### Data listing
# # # # #
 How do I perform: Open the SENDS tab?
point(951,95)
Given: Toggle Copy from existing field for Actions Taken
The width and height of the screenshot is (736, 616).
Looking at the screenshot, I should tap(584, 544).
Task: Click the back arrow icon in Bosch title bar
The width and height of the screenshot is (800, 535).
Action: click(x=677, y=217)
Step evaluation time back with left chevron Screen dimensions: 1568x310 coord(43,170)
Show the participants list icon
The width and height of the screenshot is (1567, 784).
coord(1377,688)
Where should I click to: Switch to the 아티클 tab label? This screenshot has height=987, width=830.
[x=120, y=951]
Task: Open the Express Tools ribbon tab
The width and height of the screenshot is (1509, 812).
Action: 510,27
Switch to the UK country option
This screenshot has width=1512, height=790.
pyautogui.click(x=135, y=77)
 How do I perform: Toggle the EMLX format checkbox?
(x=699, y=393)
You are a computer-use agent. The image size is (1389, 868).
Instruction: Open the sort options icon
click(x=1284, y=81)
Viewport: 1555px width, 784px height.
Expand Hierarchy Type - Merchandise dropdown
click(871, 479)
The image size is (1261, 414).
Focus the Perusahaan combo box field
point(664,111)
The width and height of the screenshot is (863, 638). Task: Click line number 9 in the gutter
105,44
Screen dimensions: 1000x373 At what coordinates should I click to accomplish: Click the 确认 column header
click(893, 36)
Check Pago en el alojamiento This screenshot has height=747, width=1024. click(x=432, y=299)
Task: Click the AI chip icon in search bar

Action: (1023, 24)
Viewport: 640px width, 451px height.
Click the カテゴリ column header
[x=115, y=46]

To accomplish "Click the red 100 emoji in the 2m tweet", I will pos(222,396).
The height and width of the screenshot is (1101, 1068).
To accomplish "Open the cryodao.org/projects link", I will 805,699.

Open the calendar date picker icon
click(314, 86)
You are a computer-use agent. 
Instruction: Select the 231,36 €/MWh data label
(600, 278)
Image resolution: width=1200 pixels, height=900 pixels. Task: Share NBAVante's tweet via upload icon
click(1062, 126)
# # # # #
### GIVEN TASK
Copy out the stretch of the listing from the line containing "Viewport: 640px width, 451px height." through the end of the listing, keeping the requests unchanged. Multiply each x and y coordinate in the answers by 1.3, rounding to whole numbers with halves rounded up.

### PROBLEM SOLUTION
Viewport: 640px width, 451px height.
Click the カテゴリ column header
[x=150, y=60]

To accomplish "Click the red 100 emoji in the 2m tweet", I will pos(289,515).
The height and width of the screenshot is (1101, 1068).
To accomplish "Open the cryodao.org/projects link", I will 1047,909.

Open the calendar date picker icon
click(408, 112)
You are a computer-use agent. 
Instruction: Select the 231,36 €/MWh data label
(780, 361)
Image resolution: width=1200 pixels, height=900 pixels. Task: Share NBAVante's tweet via upload icon
click(1381, 164)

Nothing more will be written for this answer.